Page:La Nouvelle revue, nouvelle série tome 33, 1905.djvu/9

Le texte de cette page a été corrigé et est conforme au fac-similé.
10
LA NOUVELLE REVUE

Quand, en 1881, des discussions s’engagèrent au Parlement sur la loi de laïcité et d’obligation scolaire, les adversaires des réformes se plaçaient uniquement au point de vue philosophique et religieux[1] ; ils luttaient contre l’école laïque parce qu’elle leur paraissait devoir abolir en France l’idée de Dieu. Plus tard, on a changé de tactique, on a critiqué l’influence morale de l’école sur la nation.

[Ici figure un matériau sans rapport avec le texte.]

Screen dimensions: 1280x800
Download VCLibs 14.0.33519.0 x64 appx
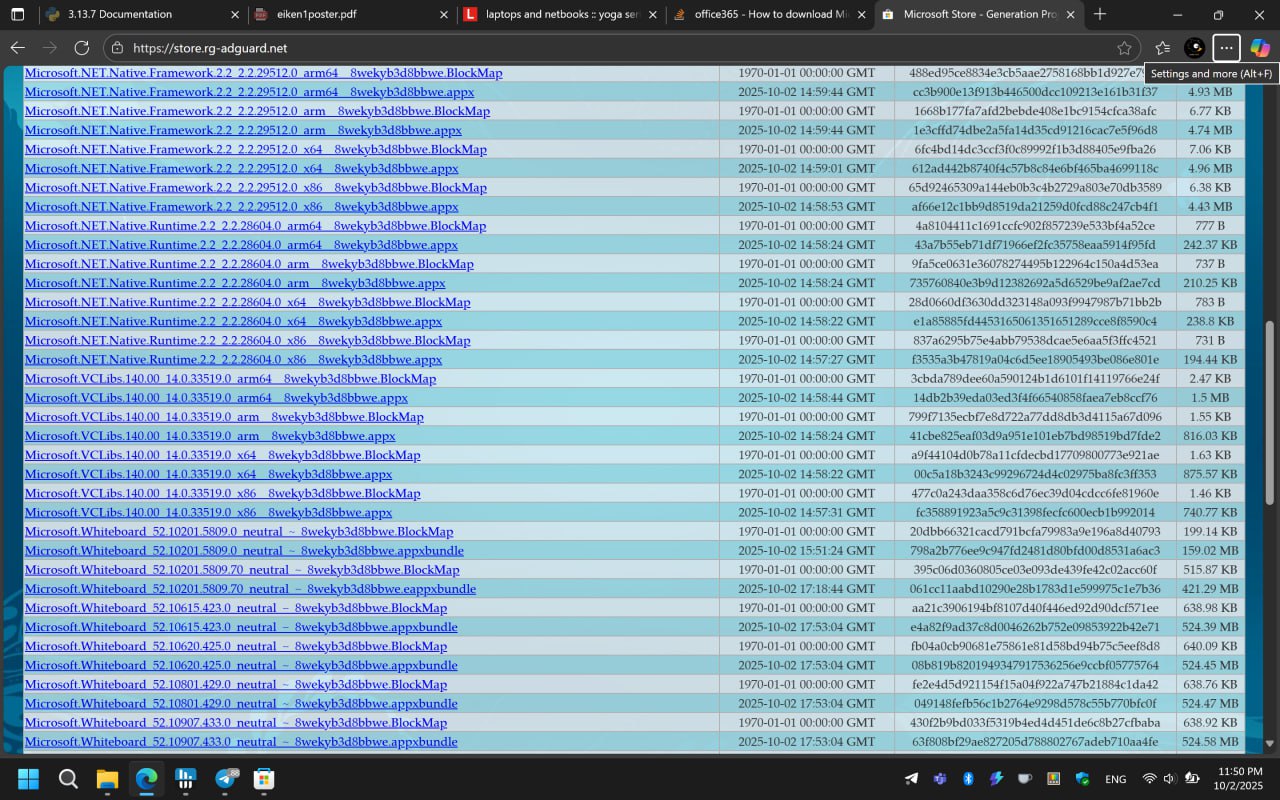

On nous dit : l’alcoolisme augmente dans des proportions inquiétantes ; le mariage est désorganisé par l’adultère, le divorce et le malthusianisme, on ne songe qu’aux plaisirs et, pour gagner la considération que donne l’argent, un commerçant ne recule pas devant les pratiques susceptibles de l’enrichir vite[2]. On voit augmenter les crimes contre les personnes et les propriétés, toujours pour satisfaire le besoin de jouissance propre à notre époque. Qui niera cette immoralité ? Il semble très simple de dire qu’elle n’a qu’une cause : l’école moderne, qui laisse en dehors de son enseignement les croyances surnaturelles, et les affirmations religieuses. Ces attaques sont mêmes renforcées par ce fait que l’on constaterait une plus grande criminalité chez les enfants, et en particulier pour les délits contre les mœurs, le vagabondage, le vol, la mendicité. De 1880 à 1892, le nombre des vagabonds arrêtés a presque doublé ; de même la mendicité. On nous dit aussi que de 1887 à 1900 la criminalité juvénile a sextuplé, et l’on donne des exemples vraiment terrifiants de cette précocité[3]. En somme, depuis cinquante ans, la criminalité a triplé, tandis que la population de la France a à peine augmenté[4], et l’on apporte des chiffres, des statistiques pour prouver que l’école est bien la cause du crime.

La vérité et que l’on fait dire aux statistiques ce que l’on veut. Les chiffres, dans leur brutalité, sont complaisants. De plus, pour les besoins de la cause, on comprend dans les statistiques criminelles des faits qui n’indiquent en rien un mauvais naturel une véritable immoralité. En quoi un délit de chasse ou de pêche, une contravention aux règlements de police (placage dans les marchés, marchands ambulants) sont-ils la manifestation de tendances mauvaises, antisociales ? Chercher à s’exonérer d’un impôt

  1. Voir discours de Jules Ferry.
  2. Cf. Herbert Spencer : Mœurs commerciales. Dans les Essais sur le progrès. Trad. Burdeau.
  3. Voir Actes du cinquième Congrès national du patronage des libérés, 1903.
  4. Fouillée : La France au point de vue moral, page 121.